• **SOURCE TEXT**
============
As the Revolver Photo Director and proud owner of a vagina, I feel more than qualified to offer up honest, raw, and unadulterated advice regarding all things related to sex, the female body, and relationships. So, all you metalhead freaks out there, please email me your most dire, dirty, sick, and twisted questions about women and the way we work, from our emotional hearts to our even more complicated parts. Girls are also welcome to fire off some questions; I’m sure the guys reading my blog would love to hear what’s on your mind as well. Email me at RevolvHer@gmail.com.
Dear RevolvHer,
I’ve been on and off with the love of my life for almost three years. We’ve made our share of mistakes and lived through it, including me making the terrible mistake of cheating on occasion. But all of that is in the past. The problem is he still feels the need to get back at me. His idea is going to Europe with his best friend next summer for two weeks to sleep around with the girls over there. I don't know how to feel about it, if it’s a good thing for him to get a little more experience, because I’m the only girl he’s been with, or to be furious and dump him. I do love him; it’s just been a rough ride up until now. Now I think we’re as happy as we’re ever going to be, and I don’t want to lose him. I’m just worried about this trip that he plans on taking.
Anonymous
Dear Anonymous,
The first thing that stands out to me in your email is the sentence, “But all of that is in the past.” If all of that were truly in the past, your boyfriend wouldn’t feel the need to punish you with a decadent trip to Europe that threatens the bond of your relationship.
The second most interesting thing about your email is that you fail to mention what your question is. You say that you don’t know how to feel about your man taking a trip to Europe. But you actually do state the way you feel about it in the email: You feel insecure that he will use your past cheating as an excuse to catch up on all the boning he has missed out on over the last three years. At the risk of sounding like a love-columnist cliché, if you love someone, set them free, and if they come back to you, it was meant to be. It’s a beautiful idea, but it is so fucking hard to actually implement. When you love someone deeply, sometimes that love can get all confused with need and dependency, if we aren’t careful. This isn’t healthy, but is very common. Most of us have felt the fear you express, of letting go of someone and risking that they might cheat on you, either out of revenge and anger or just basic human urge.
============
Collected data:
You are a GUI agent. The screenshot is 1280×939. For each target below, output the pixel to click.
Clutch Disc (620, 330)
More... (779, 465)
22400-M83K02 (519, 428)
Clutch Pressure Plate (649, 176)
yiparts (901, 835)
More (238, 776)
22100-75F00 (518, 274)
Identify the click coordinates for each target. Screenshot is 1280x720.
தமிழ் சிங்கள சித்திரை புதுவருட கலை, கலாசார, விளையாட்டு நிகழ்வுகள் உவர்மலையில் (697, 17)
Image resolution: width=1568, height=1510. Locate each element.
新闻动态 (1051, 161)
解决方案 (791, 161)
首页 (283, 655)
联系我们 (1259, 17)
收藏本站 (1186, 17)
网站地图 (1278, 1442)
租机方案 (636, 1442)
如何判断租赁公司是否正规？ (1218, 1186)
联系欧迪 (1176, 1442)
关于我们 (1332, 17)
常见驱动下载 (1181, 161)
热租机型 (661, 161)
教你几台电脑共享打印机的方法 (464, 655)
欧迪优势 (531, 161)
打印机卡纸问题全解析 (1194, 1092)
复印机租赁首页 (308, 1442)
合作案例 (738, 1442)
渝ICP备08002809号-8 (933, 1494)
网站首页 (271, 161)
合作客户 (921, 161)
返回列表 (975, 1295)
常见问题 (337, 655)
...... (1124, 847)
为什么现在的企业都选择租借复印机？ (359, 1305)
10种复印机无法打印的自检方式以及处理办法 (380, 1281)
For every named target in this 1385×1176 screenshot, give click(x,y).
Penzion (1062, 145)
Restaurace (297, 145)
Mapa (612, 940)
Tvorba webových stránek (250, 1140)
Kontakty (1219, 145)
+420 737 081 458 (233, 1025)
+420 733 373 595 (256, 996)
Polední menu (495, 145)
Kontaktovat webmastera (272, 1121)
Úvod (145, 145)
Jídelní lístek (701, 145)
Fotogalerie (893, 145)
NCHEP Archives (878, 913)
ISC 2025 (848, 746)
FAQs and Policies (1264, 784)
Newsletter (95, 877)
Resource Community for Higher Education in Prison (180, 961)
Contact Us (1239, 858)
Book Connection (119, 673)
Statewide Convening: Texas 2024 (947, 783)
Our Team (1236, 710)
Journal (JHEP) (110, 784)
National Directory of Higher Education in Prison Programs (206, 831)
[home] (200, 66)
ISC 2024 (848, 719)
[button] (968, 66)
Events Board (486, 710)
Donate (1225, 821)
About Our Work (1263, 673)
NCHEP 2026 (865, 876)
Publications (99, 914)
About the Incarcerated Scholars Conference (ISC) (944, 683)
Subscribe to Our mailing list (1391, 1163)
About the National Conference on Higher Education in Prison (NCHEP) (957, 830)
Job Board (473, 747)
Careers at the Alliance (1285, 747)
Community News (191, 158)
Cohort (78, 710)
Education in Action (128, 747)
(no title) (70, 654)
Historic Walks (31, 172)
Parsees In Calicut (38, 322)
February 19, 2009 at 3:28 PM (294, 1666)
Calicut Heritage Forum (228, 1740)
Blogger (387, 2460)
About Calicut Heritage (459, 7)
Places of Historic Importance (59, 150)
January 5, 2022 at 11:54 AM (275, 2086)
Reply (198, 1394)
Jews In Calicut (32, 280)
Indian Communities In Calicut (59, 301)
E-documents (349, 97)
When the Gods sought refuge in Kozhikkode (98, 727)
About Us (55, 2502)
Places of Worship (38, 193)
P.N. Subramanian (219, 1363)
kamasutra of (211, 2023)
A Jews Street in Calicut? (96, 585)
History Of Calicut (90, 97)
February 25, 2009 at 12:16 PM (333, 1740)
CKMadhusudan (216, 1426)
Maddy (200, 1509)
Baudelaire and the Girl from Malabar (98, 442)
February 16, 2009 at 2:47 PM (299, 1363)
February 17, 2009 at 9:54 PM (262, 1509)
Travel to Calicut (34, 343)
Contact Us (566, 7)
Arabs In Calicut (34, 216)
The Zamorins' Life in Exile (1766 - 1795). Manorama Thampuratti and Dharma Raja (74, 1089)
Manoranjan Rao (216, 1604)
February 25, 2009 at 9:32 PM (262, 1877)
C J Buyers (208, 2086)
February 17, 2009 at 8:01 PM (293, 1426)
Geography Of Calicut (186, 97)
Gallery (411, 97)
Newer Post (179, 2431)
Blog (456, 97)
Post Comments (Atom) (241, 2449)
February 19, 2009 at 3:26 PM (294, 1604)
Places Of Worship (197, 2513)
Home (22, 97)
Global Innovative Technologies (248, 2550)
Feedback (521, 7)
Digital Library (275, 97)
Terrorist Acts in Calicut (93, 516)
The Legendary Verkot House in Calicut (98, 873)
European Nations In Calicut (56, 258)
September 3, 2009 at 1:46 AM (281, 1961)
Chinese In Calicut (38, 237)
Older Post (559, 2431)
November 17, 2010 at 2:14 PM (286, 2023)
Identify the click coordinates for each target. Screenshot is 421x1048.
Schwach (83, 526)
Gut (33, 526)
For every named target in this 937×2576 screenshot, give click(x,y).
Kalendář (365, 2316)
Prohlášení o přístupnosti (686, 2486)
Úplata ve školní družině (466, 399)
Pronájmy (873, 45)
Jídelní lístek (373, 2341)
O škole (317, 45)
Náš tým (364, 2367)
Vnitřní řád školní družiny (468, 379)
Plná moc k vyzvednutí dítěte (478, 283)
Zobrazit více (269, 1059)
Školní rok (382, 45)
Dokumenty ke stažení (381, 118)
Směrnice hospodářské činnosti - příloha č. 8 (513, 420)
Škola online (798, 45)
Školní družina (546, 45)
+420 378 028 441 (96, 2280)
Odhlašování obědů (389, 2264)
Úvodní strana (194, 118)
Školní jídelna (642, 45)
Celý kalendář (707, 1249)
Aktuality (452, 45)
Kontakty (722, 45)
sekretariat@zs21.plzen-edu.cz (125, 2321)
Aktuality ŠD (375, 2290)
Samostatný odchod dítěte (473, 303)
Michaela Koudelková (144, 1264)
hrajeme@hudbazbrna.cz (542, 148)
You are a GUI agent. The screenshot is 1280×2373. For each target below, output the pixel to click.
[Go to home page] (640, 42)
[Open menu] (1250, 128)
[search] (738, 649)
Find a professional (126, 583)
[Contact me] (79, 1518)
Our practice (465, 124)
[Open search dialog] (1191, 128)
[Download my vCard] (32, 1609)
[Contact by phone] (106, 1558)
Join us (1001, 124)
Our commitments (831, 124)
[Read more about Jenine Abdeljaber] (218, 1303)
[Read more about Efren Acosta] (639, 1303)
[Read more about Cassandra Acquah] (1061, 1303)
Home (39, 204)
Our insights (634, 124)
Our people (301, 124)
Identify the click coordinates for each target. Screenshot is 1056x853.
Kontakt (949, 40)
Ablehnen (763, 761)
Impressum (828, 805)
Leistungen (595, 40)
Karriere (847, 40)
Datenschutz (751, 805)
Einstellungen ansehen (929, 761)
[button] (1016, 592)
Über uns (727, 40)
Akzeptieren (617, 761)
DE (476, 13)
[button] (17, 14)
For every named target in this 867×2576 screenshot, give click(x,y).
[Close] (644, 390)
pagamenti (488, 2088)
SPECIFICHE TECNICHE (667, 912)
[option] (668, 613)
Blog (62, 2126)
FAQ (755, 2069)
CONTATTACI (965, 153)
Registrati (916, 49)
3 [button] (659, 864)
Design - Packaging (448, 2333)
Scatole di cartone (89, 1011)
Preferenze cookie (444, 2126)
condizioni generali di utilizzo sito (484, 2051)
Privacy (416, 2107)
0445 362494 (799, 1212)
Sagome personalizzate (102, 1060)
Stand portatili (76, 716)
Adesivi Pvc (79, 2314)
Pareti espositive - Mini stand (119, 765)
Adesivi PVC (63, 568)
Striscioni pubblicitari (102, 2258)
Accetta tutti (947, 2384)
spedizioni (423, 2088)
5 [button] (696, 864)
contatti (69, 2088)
============
• **THE TASK**
Please answer these questions about the advice column:
(a) What email address does the column give for sending questions?
(b) For how long has the letter writer been on and off with the love of their life?
(c) Which sentence from the letter does the reply name as the first thing that stands out?

• **ANSWER TO THE EXERCISE**
(a) RevolvHer@gmail.com
(b) Almost three years
(c) "But all of that is in the past."